In the following code snippet I intend to do the following:
(1) Multiply each element of the identity by the d optimization variable.
(2) Sum a vector of ones to a CVXPY affine expression, which is also a vector of 24 elements.
(3) Create a constraint which compares two vectors element-wise.
import numpy as np
import cvxpy as cp
weights = cp.Variable(5)
d = cp.Variable(1)
meas = np.random.rand(8, 3)
det = np.random.rand(24, 5)
dm = d * np.eye(3) # (1)
beh = np.ones([24, 1]) + cp.reshape((dm @ meas.T).T, [24, 1]) # (2)
constrs = [beh == det @ weights] #(3)
My questions are:
Q1: Did I code what I wanted?
Q2: At (2), I get the following error:
/usr/lib/python3.8/site-packages/cvxpy/utilities/shape.py in sum_shapes(shapes)

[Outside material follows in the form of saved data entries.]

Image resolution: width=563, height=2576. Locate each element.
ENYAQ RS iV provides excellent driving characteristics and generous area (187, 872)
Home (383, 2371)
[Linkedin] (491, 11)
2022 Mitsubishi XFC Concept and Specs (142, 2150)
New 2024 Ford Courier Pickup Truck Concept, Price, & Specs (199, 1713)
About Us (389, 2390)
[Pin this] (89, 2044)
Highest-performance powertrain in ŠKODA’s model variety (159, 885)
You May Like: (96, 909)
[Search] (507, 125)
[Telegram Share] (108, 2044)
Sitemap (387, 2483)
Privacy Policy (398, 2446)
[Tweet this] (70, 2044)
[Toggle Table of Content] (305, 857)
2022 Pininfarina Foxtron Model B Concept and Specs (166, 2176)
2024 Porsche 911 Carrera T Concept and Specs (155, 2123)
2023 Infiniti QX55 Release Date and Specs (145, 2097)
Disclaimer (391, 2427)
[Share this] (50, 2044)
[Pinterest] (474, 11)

45 # Only allow broadcasting for 0D arrays or summation of scalars.
46 if shape != t and len(squeezed(shape)) != 0 and len(squeezed(t)) != 0:
---> 47 raise ValueError(
48 "Cannot broadcast dimensions " +
49 len(shapes)*" %s" % tuple(shapes))
ValueError: Cannot broadcast dimensions (24, 1) [24, 1]
What exactly does this mean, and how do I fix it?
Q3: When I do det @ weights
, at (3), I get an Expression(AFFINE, UNKNOWN, (24,))
. In the constraint, I'll compare it with beh
, which I'm guessing will be an Expression(AFFINE, UNKNOWN, (24, 1))
. Will this comparison also bring an issue?